Imbali recently attended the seminar, Scholarly publishing: Challenges and future perspectives, hosted by CREST, SciCom, ASSAf and African Minds at Stellenbosch University. Some of the hotly debated issues included peer review, open access, digitisation, publishing economics, the burgeoning growth in science publishing and changes in the management of the system of scholarly publishing.

Prof Peter Weingart, SA Research Chair in Science Communication at the University of Stellenbosch (SciCOM), noted some of the areas in scholarly publishing which are most concerning, including publication bias, manipulation of review processes, plagiarism, scientific fraud and medialisation. Unfortunately, these elements are undermining trust in published research.

Dr Niels Taubert reflected on the origins of open access, and how the process has been hijacked, at least to some extent, by policy influences. He made recommendations about how science itself could take back control and close the gap between science and policy in scholarly publishing.

The guru of post-graduate research methodology, Prof Johann Mouton, director at CREST (University of Stellenbosch), reflected on the growth in scholarly publishing in South Africa over the last 25 years and how this has been influenced by the subsidy system of South Africa’s Department of Higher Education and Training (DHET). He presented several reasons for concern over the journals in which South African academics publish most frequently, including the persistence of questionable publication practices and predatory journals.

Prof Weingart reflected that the traditional functions of libraries have changed fundamentally with the advent of electronic publishing and increased commercialisation of scientific publishing. In terms of giving academics access to journals and books, libraries are caught in the middle between scientists who rely on access to the latest information and the sharp increases in the prices charged by journal publishers.

Dr Susan Veldsman from the Academy of Science of South Africa (ASSAf) provided an overview of several strategic studies on scholarly publishing commissioned by ASSAf. She elaborated on how the implementation of recommendations from these reports have impacted on scholarly journals and books in South Africa.

Who pays? This was the key question in a presentation by Prof Keyan Tomaselli of the University of Johannesburg that focused on the research economy at South African universities. He highlighted some contradictions and imbalances in the local scholarly publishing scene, including the oversupply of accredited journals, problems with incentivising academics and the funding models of journals.

Francois van Schalkwyk from the book publisher African Minds reviewed scholarly academic book publishing in the local higher education sector, and made recommendations for sustained viability of university presses.

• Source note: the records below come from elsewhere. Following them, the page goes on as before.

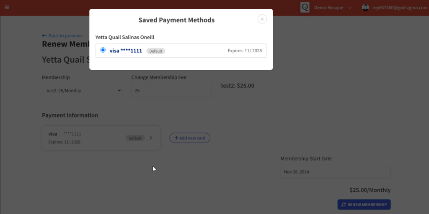Select the visa ****1111 radio button
Viewport: 429px width, 214px height.
click(103, 50)
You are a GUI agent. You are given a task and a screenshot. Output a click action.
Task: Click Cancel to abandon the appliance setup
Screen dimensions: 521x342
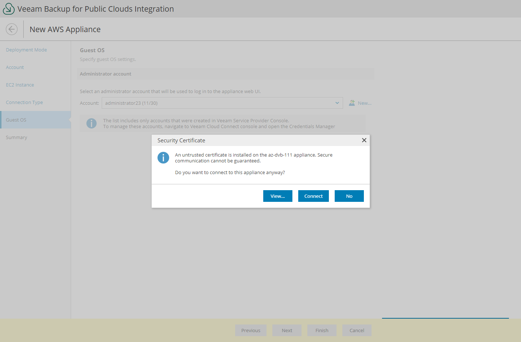357,330
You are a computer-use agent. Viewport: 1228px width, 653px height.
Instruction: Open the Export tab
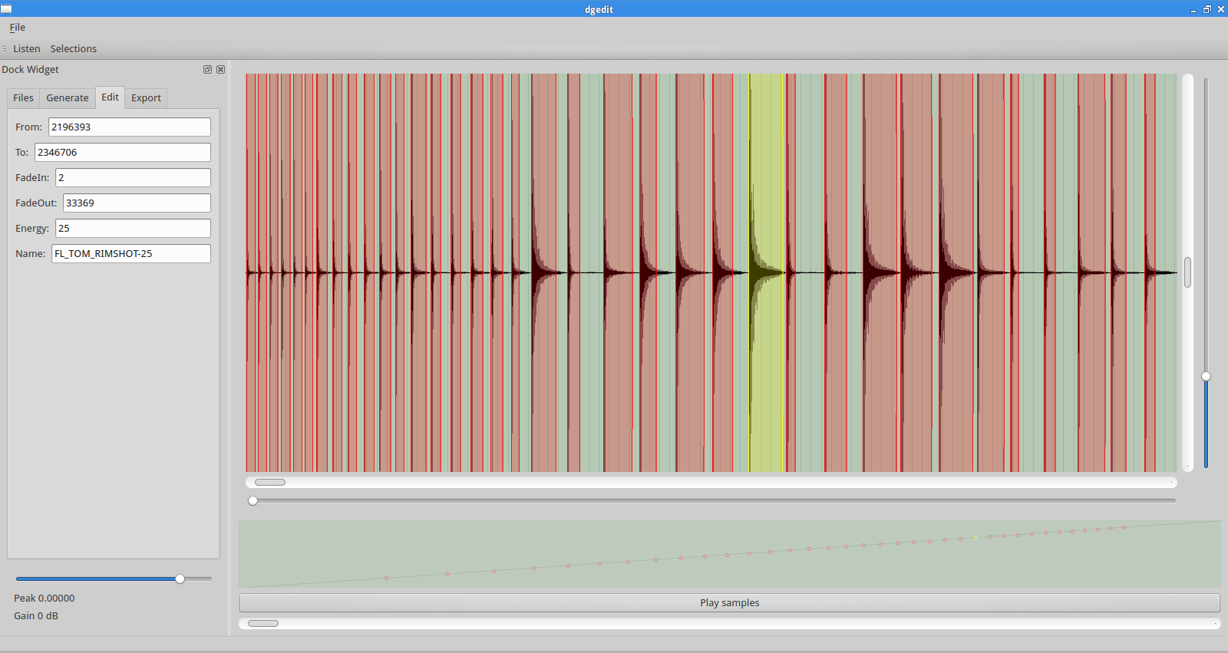(146, 97)
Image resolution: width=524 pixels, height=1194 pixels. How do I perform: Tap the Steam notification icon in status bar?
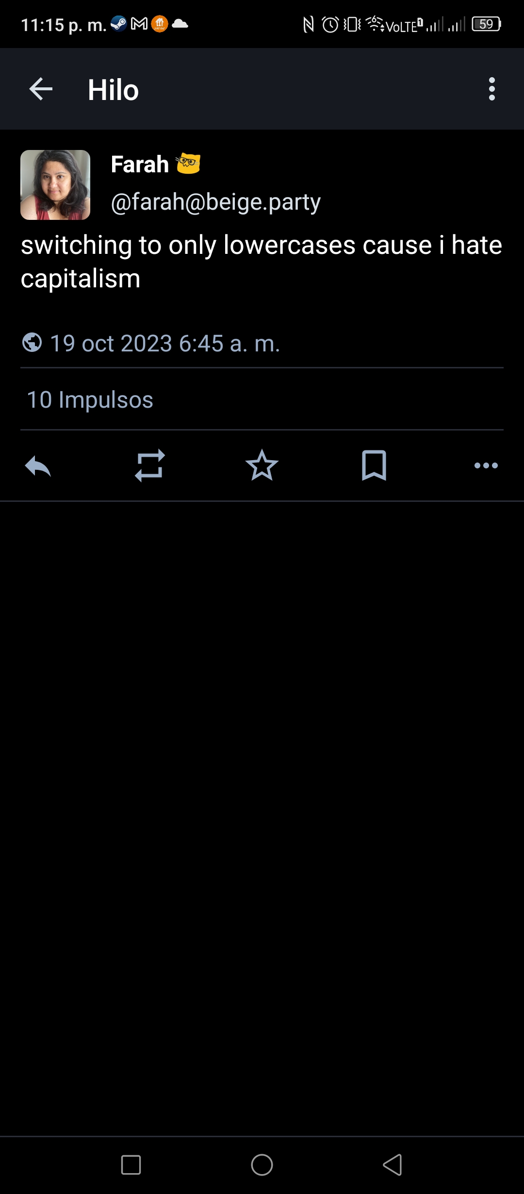pos(119,24)
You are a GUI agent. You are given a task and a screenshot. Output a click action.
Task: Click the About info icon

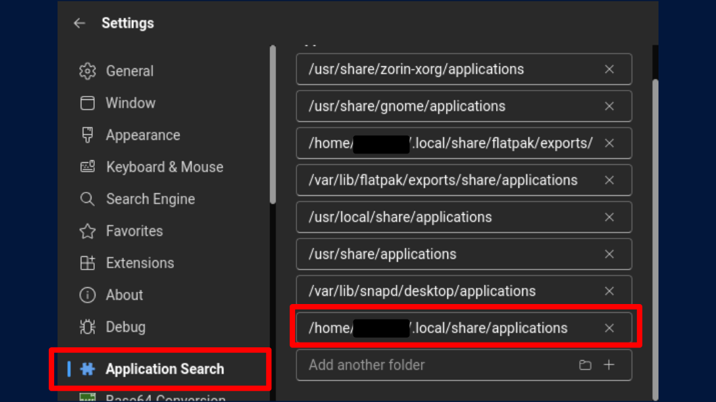click(x=87, y=295)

Of interest was the number of presses at universities in Africa that have been operating under the radar, often unknown at their own universities.

Marilyn Deegan of King’s College London, presented a number of projects relevant to scholarly publishing, including the ‘Academic Book of the Future’ project, the ‘Academic Book Week’ and the associated ‘Academic Book that Changed the World’ competition. She noted how these projects have ignited public and scholarly interest in a wide range of academic books. Finally, she shared information about an ambitious archiving project in Rwanda currently digitising the transcripts of 40 million hand-written pages of information resulting from the legal proceedings following the Rwandan genocide in 1994.

(Based on the notes compiled by Marina Joubert, and with acknowledgement to CREST & SciCOM; reproduced with permission.)